• EXERCICE ÉCRIT:
Relevez, s'il vous plaît, tous les noms de fleurs précises cités dans le texte sur le roman « Couleur pivoine ».

On pourrait croire qu'on a que le point de vue serbe, mais de la même façon, on va obtenir quelques éléments du côté kosovar qui vont exactement dans le même sens. Ainsi, vous êtes-vous peut-être interrogé sur le titre de ce roman, "Couleur pivoine". Pourquoi le choix de cette fleur si particulière qui n'est pas forcément la première à venir à l'esprit quand on pense à une fleur rouge.

Avant de répondre, un rappel : "Couleur pivoine" est la deuxième enquête de Milena Lukic après "Couleur bleuet", déjà paru aux éditions Héloïse d'Ormesson et chroniqué sur ce blog. Bleu, rouge, on peut avancer sans peur de se tromper que la troisième enquête aura dans son titre une fleur blanche, ce qui viendra compléter le drapeau serbe. Pourquoi pas le muguet ?

• DONNÉES SOURCES:

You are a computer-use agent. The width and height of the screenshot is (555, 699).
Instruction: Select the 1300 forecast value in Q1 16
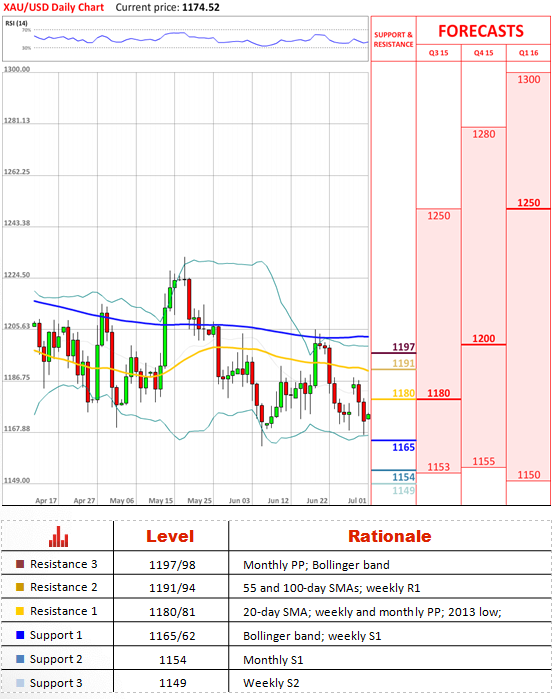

• CORRIGÉ:
pivoine, bleuet, muguet